• DOCUMENT SECTION
━━━

Ironically, the 6-hour webinar hosted by Access Israel on Tuesday, entitled “Accessible and Inclusive Remote Education for Students with Disabilities during and post COVID-19,” was longer than the school day for many students around the world. And, unlike students around the world who are returning to in-person learning, the more than 500 participants and 23 presenters from over 75 countries (from Rwanda to Nepal!) didn’t even need to wear masks, wash hands frequently or maintain distance from peers and teachers! The content of the webinar was amazing, though it is admittedly difficult to sit for so long—and to absorb so much content.
I enjoyed learning from experts at Google and Microsoft and many other countries and organizations about accessibility features I never knew about—so many text to speech options, translation, captioning options and more—useful to ALL users. I hope to write more about these in future blogs. A quick example: read all about Microsoft Accessibility features here. There is useful info on Microsoft Accessibility Mobility Features, Hearing Features, Mental Health Features, Cognitive Features, Vision Features and Speech Features.
I particularly enjoyed hearing about special education in a range of countries—and how the countries supported learners with disabilities during the Covid pandemic. This is particularly relevant as all learners in all countries are in the process of returning to some form of education (in person, virtual, blended/hybrid). And this is complex even for learners without disabilities.

━━━

• DATASET CONTENT
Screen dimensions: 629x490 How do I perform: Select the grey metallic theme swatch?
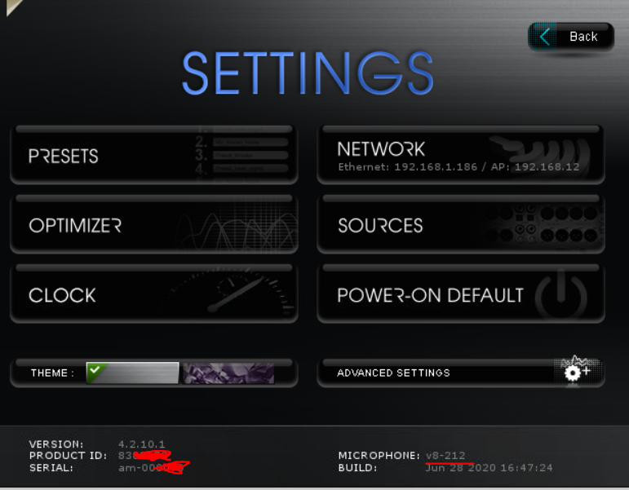(132, 373)
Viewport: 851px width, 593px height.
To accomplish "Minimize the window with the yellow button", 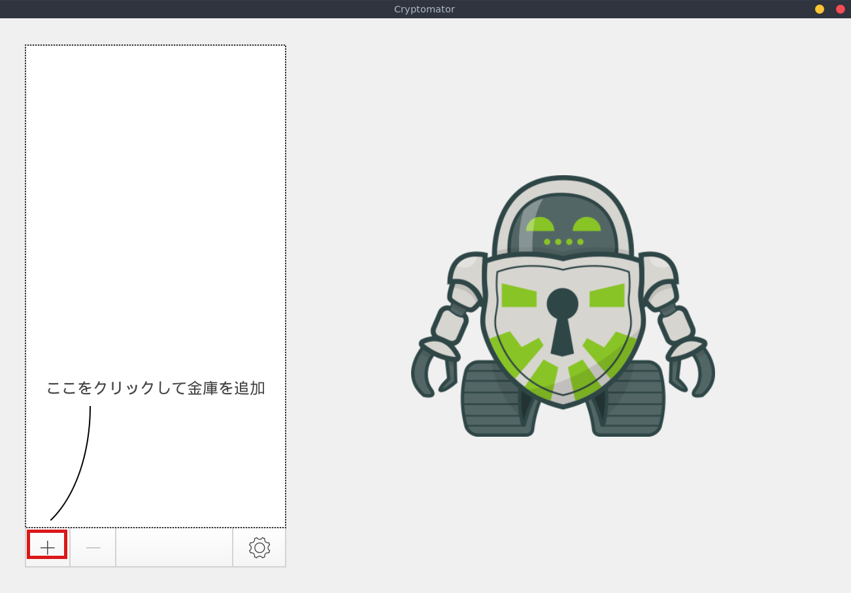I will 820,9.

━━━

• WORK INSTRUCTION 1
From the webinar post above, return the part that opens with the words containing "I enjoyed learning" and closes with "and Speech Features.".
• WORK INSTRUCTION 2
Please rewrite the paragraph of the webinar post that begins "I particularly enjoyed hearing about special education" as a short bulleted list that keeps its main facts.
• WORK INSTRUCTION 3
In the webinar post, which organization hosted the 6-hour webinar?

• TASK SOLUTION 1
I enjoyed learning from experts at Google and Microsoft and many other countries and organizations about accessibility features I never knew about—so many text to speech options, translation, captioning options and more—useful to ALL users. I hope to write more about these in future blogs. A quick example: read all about Microsoft Accessibility features here. There is useful info on Microsoft Accessibility Mobility Features, Hearing Features, Mental Health Features, Cognitive Features, Vision Features and Speech Features.

• TASK SOLUTION 2
- The webinar covered special education in a range of countries.
- It described how those countries supported learners with disabilities during the Covid pandemic.
- This matters because learners in all countries are returning to some form of education: in person, virtual, or blended/hybrid.
- That return is complex even for learners without disabilities.

• TASK SOLUTION 3
Access Israel